4.3 Characteristic function

The term characteristic function is used in probability theory to denote the Fourier transform of a law. As we shall see, it is a beautiful and incredibly powerful tool. Before giving the precise definition, for your general mathematical culture it is helpful to review the key ideas and definitions of Fourier analysis. For any \(\xi \in \mathbb{R}^d,\) we define the plane wave to be the function \(\mathbb{R}^d \to \mathbb{C}\) defined by \[x \mapsto \mathrm e^{-\mathrm i\xi \cdot x}\,.\] To understand the term of plane wave, you can simply decompose \(\mathrm e^{-\mathrm i\xi \cdot x}\) into its real and imaginary parts15 and plot these as a function of \(x\) (for instance for \(d = 2\)): you will see a series of parallel waves, like ones at open sea far from the shore.

The main idea behind Fourier analysis is that any function can be represented as a superposition of plane waves and the corresponding coefficients are explicitly computable. This is very plainly illustrated in the following finite-dimensional setting. For each \(N \in \mathbb{N}^*,\) define the discrete cube \[\Lambda :=\{0, 1, \dots, N-1\}^d\] and the dual cube \[\Lambda^* :=\frac{2 \pi}{N} \Lambda\,.\] Consider the finite-dimensional complex Hilbert spaces \(V :=\mathbb{C}^{\Lambda}\) and \(V^* :=\mathbb{C}^{\Lambda^*}.\) We use the notations \(f = (f(x))_{x \in \Lambda} \in V\) and \(f = (f(\xi))_{\xi \in \Lambda^*} \in V^*\) for vectors in these spaces. They carry the complex inner products \[\langle f \mspace{2mu}, g\rangle_{V} :=\sum_{x \in \Lambda} \overline{f(x)} \!\, g(x)\,, \qquad \langle f \mspace{2mu}, g\rangle_{V^*} :=\sum_{\xi \in \Lambda^*} \overline{f(\xi)} \!\, g(\xi)\,.\]

For any \(\xi \in \Lambda^*\) we define the vector \(e_\xi \in V\) as the normalized plane wave \[e_\xi(x) :=\frac{1}{N^{d/2}} \, \mathrm e^{- \mathrm i\xi \cdot x}\,.\] Now the truly wonderful fact is that the family \((e_\xi)_{\xi \in \Lambda^*}\) is an orthonormal basis of \(V\)! I strongly recommend that you check this carefully; it is a simple exercise using finite geometric series.

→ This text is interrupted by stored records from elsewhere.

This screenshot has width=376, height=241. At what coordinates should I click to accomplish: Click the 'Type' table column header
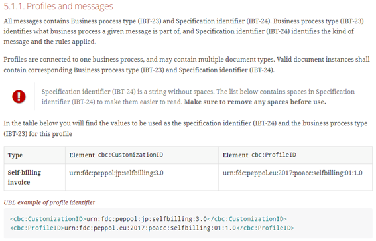[x=15, y=155]
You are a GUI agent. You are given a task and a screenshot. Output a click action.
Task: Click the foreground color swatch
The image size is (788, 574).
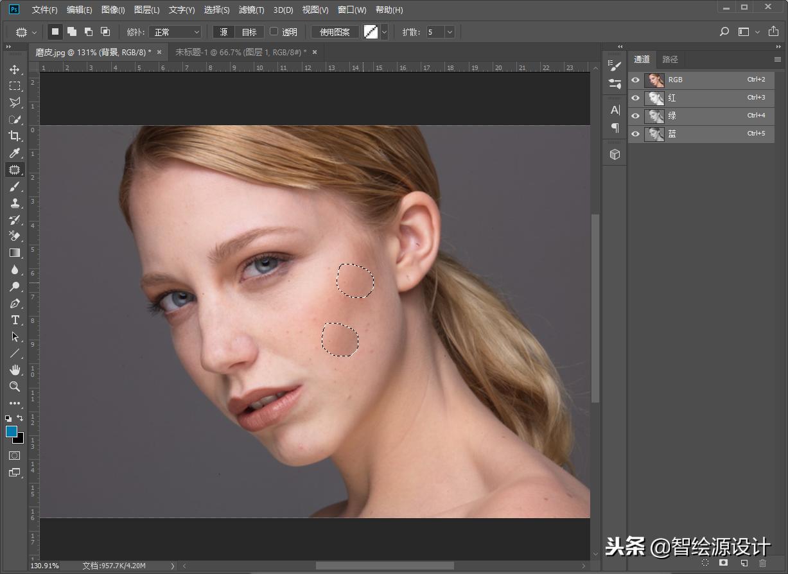point(12,431)
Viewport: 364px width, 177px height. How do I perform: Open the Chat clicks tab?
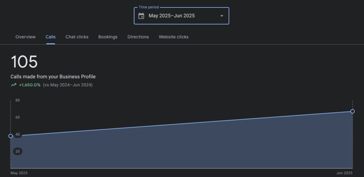[77, 37]
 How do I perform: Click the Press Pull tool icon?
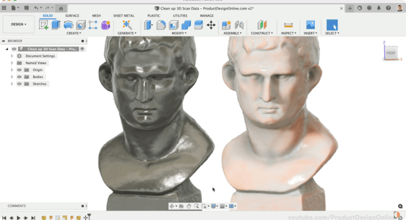(149, 25)
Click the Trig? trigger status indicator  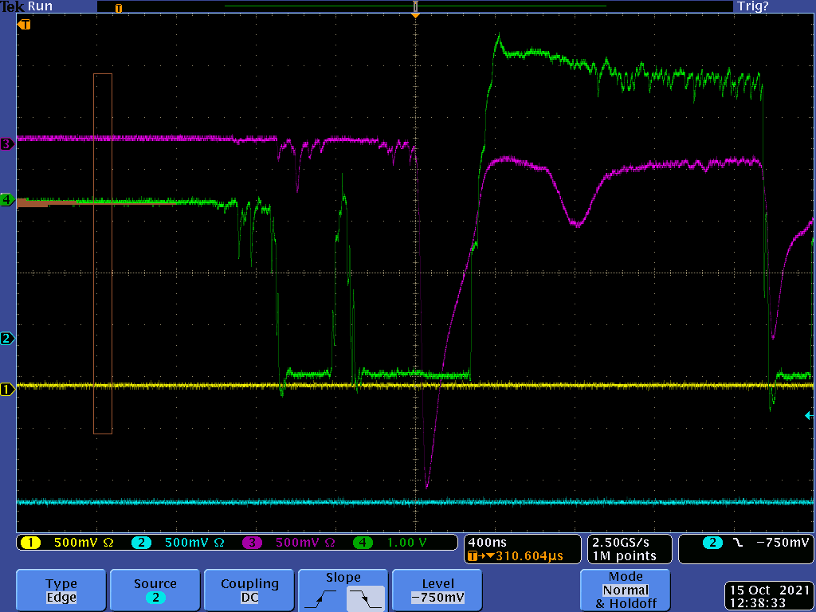[x=751, y=6]

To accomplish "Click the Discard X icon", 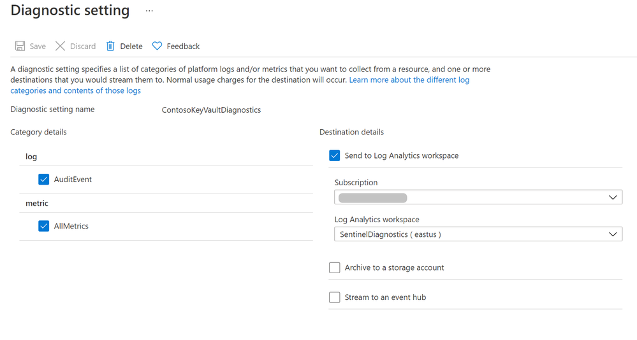I will 60,46.
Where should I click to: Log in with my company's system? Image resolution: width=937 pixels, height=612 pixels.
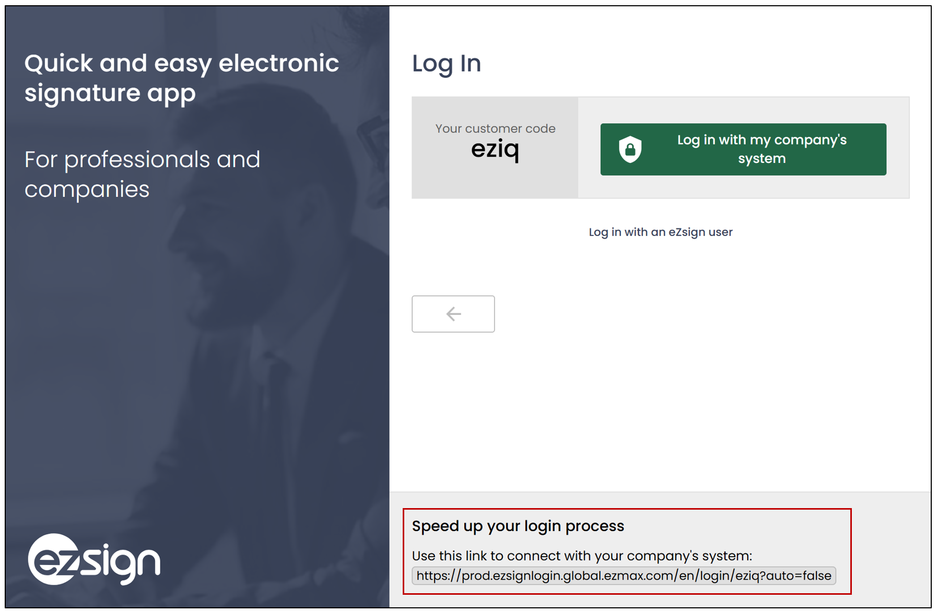pos(743,149)
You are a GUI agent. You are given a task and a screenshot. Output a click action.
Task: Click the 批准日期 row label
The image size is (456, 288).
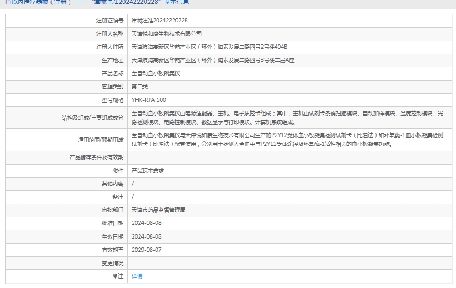point(113,223)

The Fourier transform of a vector \(f \in V\) is the vector \(\widehat{f} \in V^*\) defined by \[\tag{4.5} \widehat{f}(\xi) :=\langle e_\xi \mspace{2mu}, f\rangle\,.\] In other words, Fourier transformation is nothing but a change of basis from one orthonormal basis (the standard basis of \(\mathbb{C}^{\Lambda}\)) to another orthonormal basis (the basis \((e_\xi)\)). Hence, we can write \(f\) as a superposition of plane waves, \[\tag{4.6} f = \sum_{\xi \in \Lambda^*} \widehat{f}(\xi) \, e_\xi\,.\] The relations (4.5) and (4.6) can be explicitely written as \[\tag{4.7} \widehat{f}(\xi) = \frac{1}{N^{d/2}} \sum_{x \in \Lambda} \mathrm e^{\mathrm i\xi \cdot x} \, f(x)\,, \qquad f(x) = \frac{1}{N^{d/2}} \sum_{\xi \in \Lambda^*} \mathrm e^{-\mathrm i\xi \cdot x} \, \widehat{f}(\xi)\,,\] respectively. The former is usually called the Fourier transform and the latter the inverse Fourier transform. Remarkably, they have almost exactly the same form (up to the sign of the argument).

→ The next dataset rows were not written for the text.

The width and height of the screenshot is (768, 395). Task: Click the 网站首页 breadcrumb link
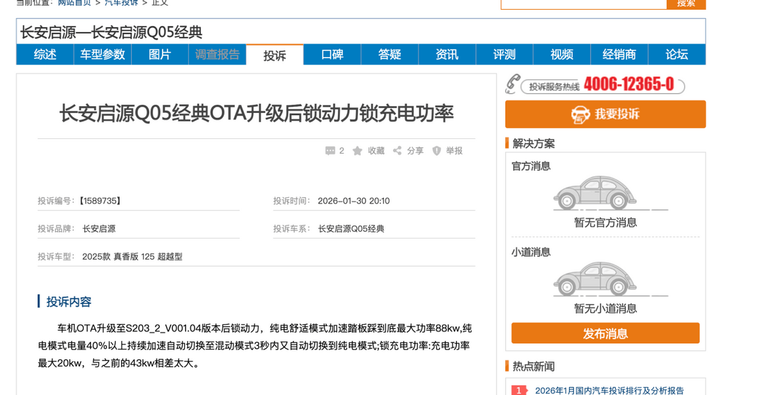tap(74, 3)
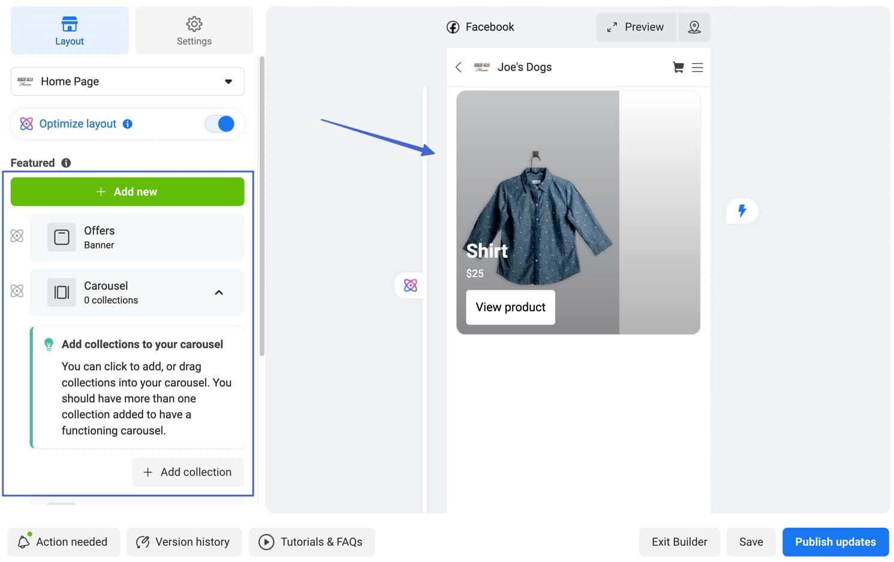This screenshot has height=562, width=894.
Task: Select the Carousel section icon
Action: 61,293
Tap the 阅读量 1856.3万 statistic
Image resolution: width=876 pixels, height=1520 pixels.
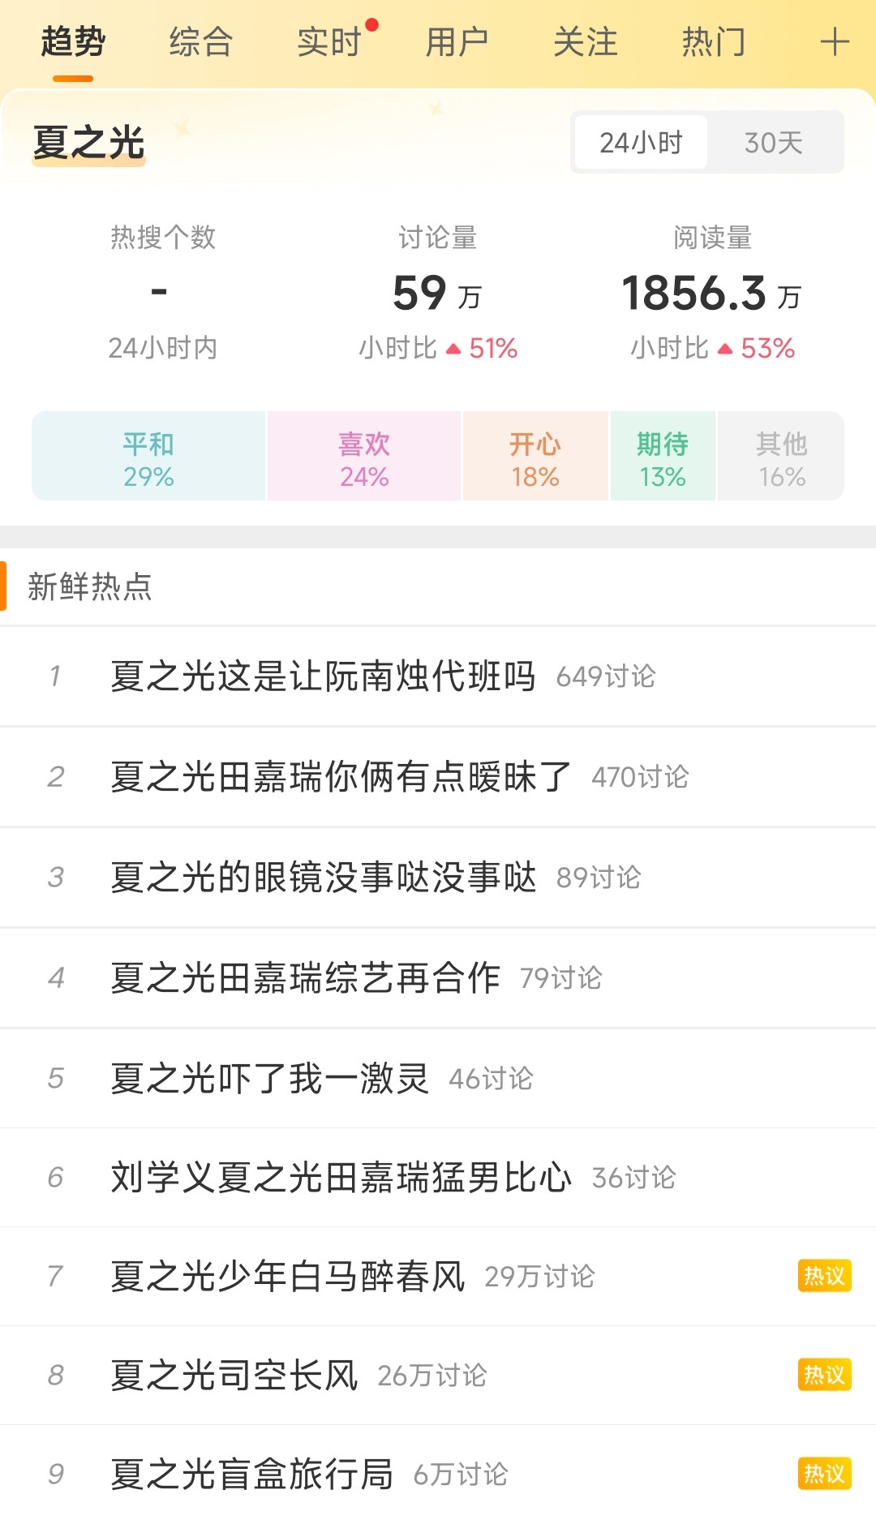712,292
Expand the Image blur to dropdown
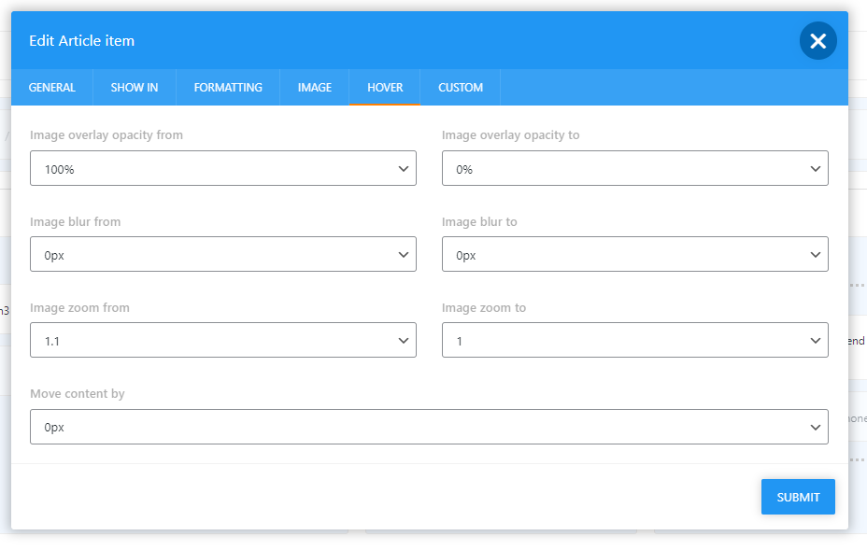 634,255
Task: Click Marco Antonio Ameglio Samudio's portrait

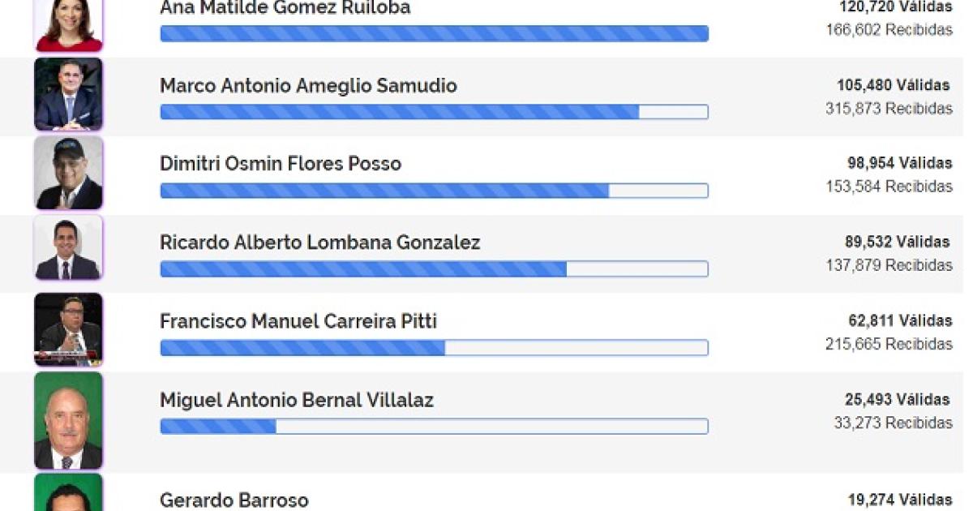Action: [x=68, y=94]
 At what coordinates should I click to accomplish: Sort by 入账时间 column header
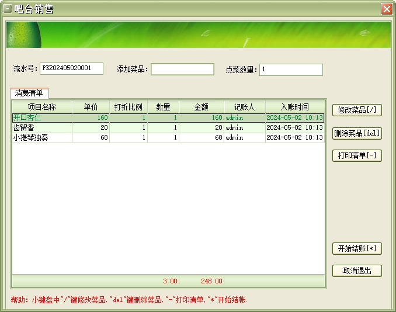tap(294, 107)
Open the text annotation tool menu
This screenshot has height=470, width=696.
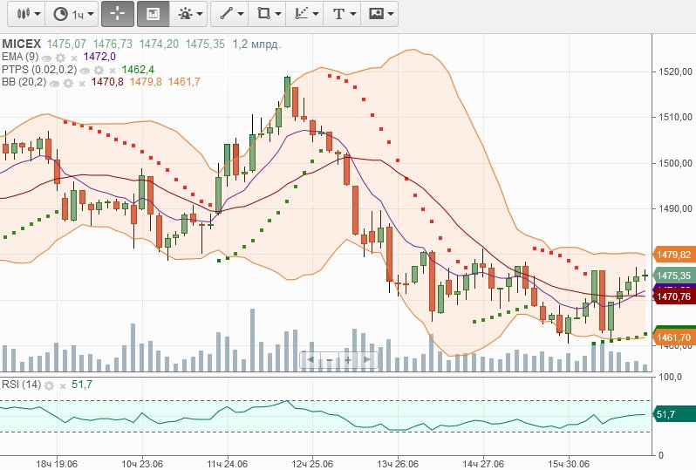(343, 14)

Summarising, Fourier transformation can be viewed as simply a change of orthonormal basis. This is somewhat complicated by the fact that, as in this class, it is often applied in infinite dimensions, which leads to analytic complications (see e.g. the precise statement of Lemma 4.16 below, as well as Remark 4.17 for a simplified formulation under stronger analytic assumptions). It is a tremendously useful tool for many reasons. One such reason is that it diagonalises all differential operators (to see why, you can immediately check that differentiating a plane wave \(\mathrm e^{-\mathrm i\xi \cdot x}\) gives \(-\mathrm i\xi\) times the same plane wave, so that a plane wave is an eigenfunction of the derivative operator). As a consequence, it is the most important and celebrated tool in all of analysis, upon which basically the entire modern theory of partial differential equations is founded. In this section we shall see other remarkable properties that make it particularly useful in probability theory. For another application, see Example 5.21 below.

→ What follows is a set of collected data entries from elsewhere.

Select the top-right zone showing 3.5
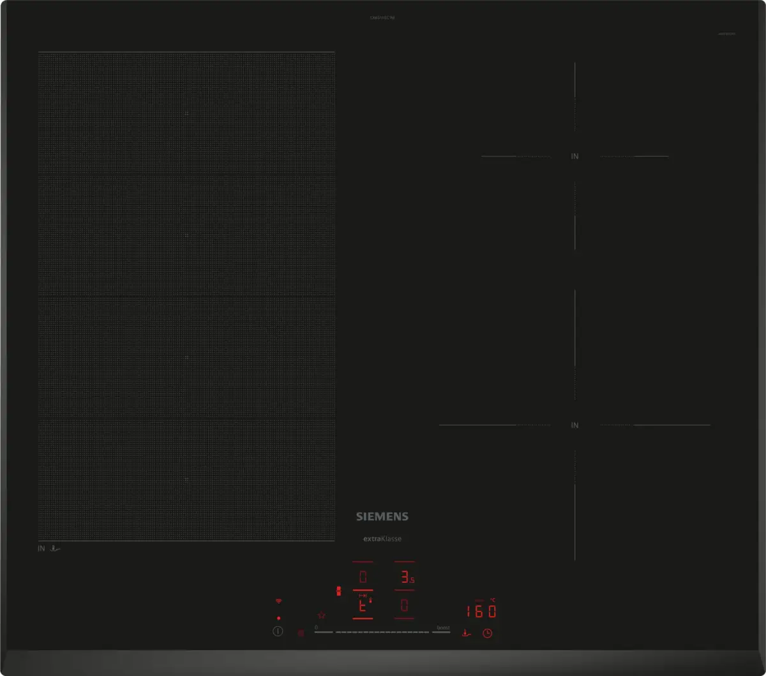The height and width of the screenshot is (676, 766). pyautogui.click(x=405, y=578)
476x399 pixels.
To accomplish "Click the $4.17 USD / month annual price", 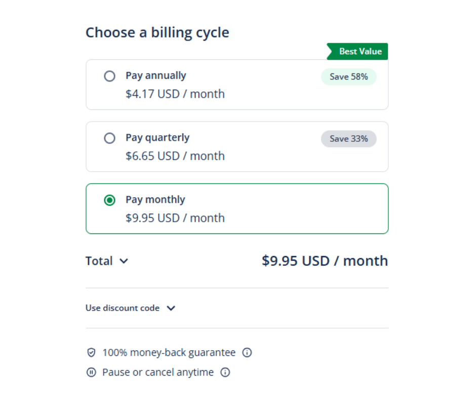I will point(175,94).
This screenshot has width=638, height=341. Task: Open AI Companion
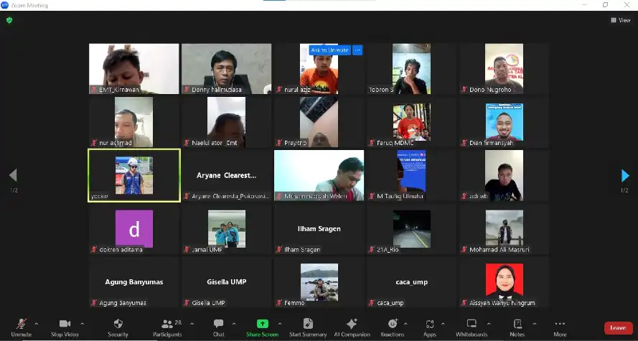coord(352,327)
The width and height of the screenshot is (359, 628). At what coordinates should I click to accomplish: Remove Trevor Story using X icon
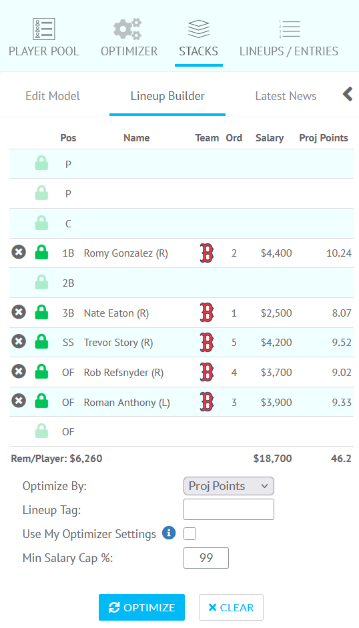pos(19,342)
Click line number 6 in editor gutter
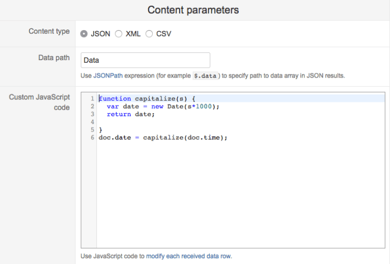Image resolution: width=390 pixels, height=264 pixels. (x=92, y=137)
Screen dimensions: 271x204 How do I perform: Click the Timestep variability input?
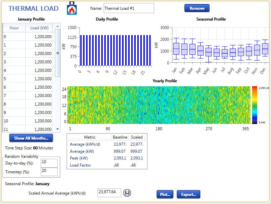[49, 172]
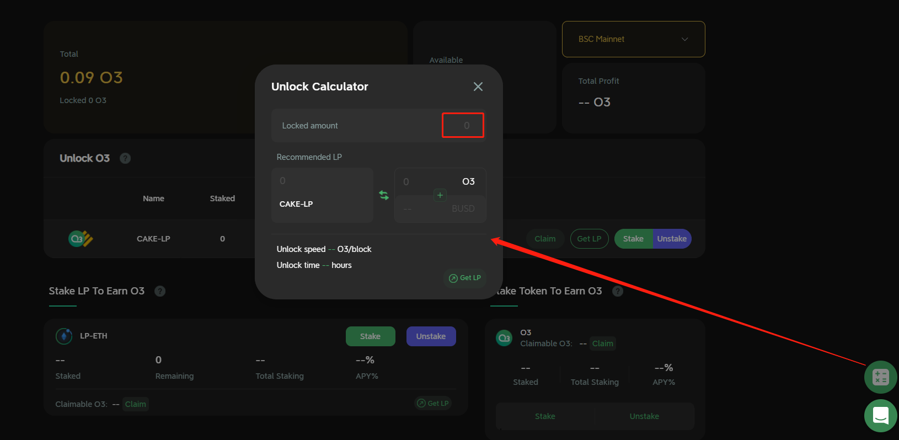Click the green swap arrows icon
Screen dimensions: 899x440
pos(384,195)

Let us now bring this introductory digression to a close and return to probability theory. We begin with the following definition.

Definition 4.14

  1. Let \(X\) be a real-valued random variable. Define the characteristic function of \(X\), denoted by \(\Phi_X \,\colon\mathbb{R}^d \to \mathbb{C},\) as the Fourier transform of its law \(\mathbb{P}_X.\) That is, \[\Phi_X(\xi) = \widehat{\mathbb{P}}_X(\xi) = \int \mathrm e^{\mathrm i\xi \cdot x} \, \mathbb{P}_X(\mathrm dx) = \mathbb{E}[\mathrm e^{\mathrm i\xi \cdot X}]\,.\]

By dominated convergence, \(\Phi_X \in C_b(\mathbb{R}^d).\)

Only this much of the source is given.